--- START OF Excerpt provided ---

There is one gay association on the island, known as Sint Maarten Alliance for Equality (SAFE). There is also an LGBTQ tourist website, Gaysxm. The website provides information on various venues and areas on the island for gay tourists. Gaysxm is an LGBTQ tourist information portal and has also other social media accounts where they give relevant information about gay life on the island.

===Politics===
The Democratic Party Sint Maarten and the United People's Party, which merged in 2017 to form the United Democrats, both supported same-sex marriage. The Sint Maarten Christian Party has expressed opposition to same-sex marriage, but has stated that it supports "equal protections against discrimination, bullying and violence".

--- END OF Excerpt provided ---

**Task list:**
(a) Summarize the passage on Sint Maarten in two sentences.
(b) Name every political party mentioned in the passage on Sint Maarten.
(c) From the passage on Sint Maarten, print the part that opens with the words containing "There is one" and closes with "on the island.".
The material after this passage is not needed.

--- START OF Data lines ---

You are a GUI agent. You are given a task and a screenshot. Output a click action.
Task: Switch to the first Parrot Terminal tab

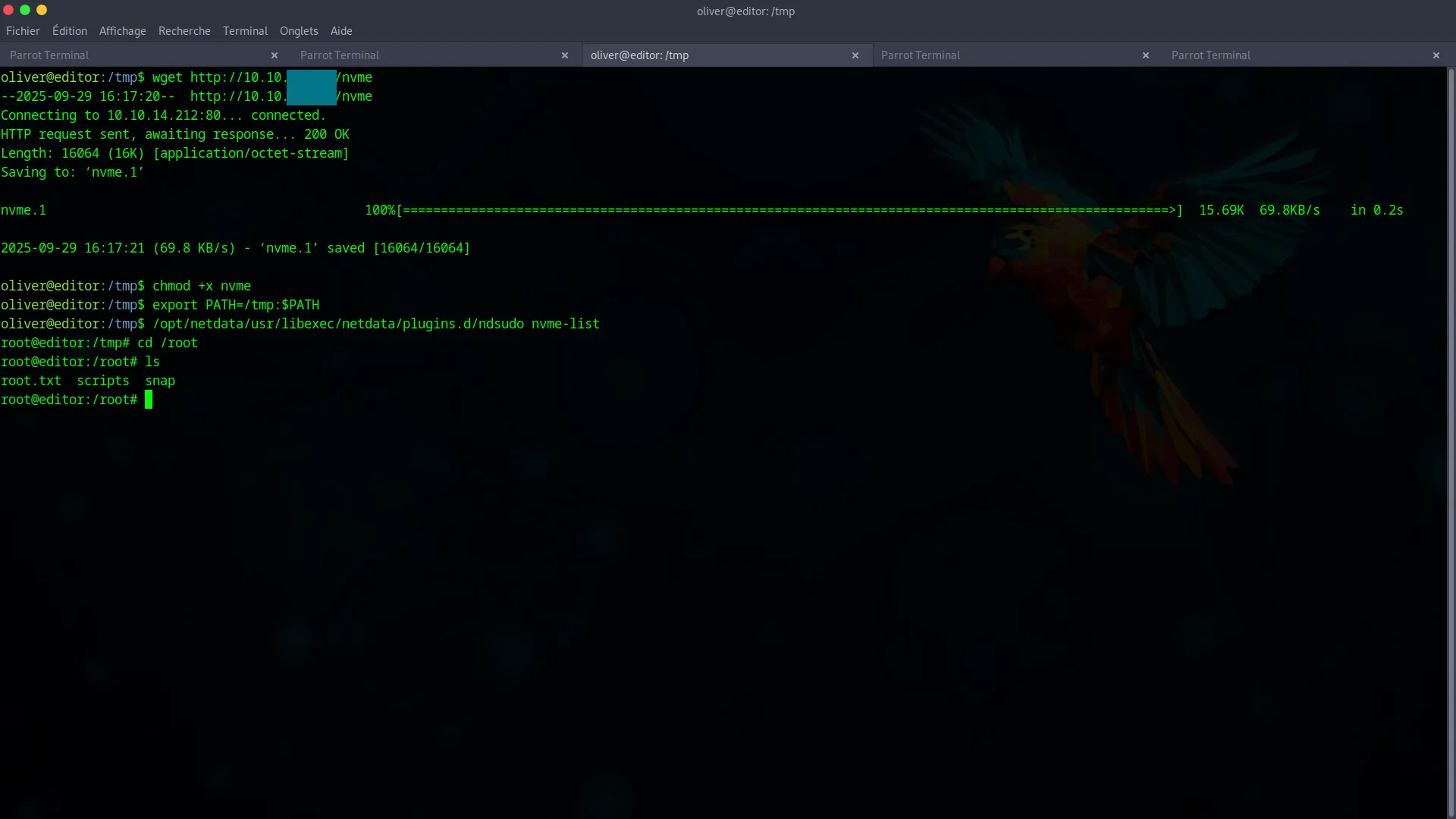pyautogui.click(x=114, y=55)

--- END OF Data lines ---

**Answers to the exercise:**
(a) Sint Maarten has one gay association, the Sint Maarten Alliance for Equality (SAFE), and an LGBTQ tourist portal, Gaysxm, which gives information about venues, areas and gay life on the island. The Democratic Party Sint Maarten and the United People's Party, which merged in 2017 to form the United Democrats, both supported same-sex marriage, while the Sint Maarten Christian Party opposes it but says it supports "equal protections against discrimination, bullying and violence".

(b)
- Democratic Party Sint Maarten
- United People's Party
- United Democrats
- Sint Maarten Christian Party

(c)
There is one gay association on the island, known as Sint Maarten Alliance for Equality (SAFE). There is also an LGBTQ tourist website, Gaysxm. The website provides information on various venues and areas on the island for gay tourists. Gaysxm is an LGBTQ tourist information portal and has also other social media accounts where they give relevant information about gay life on the island.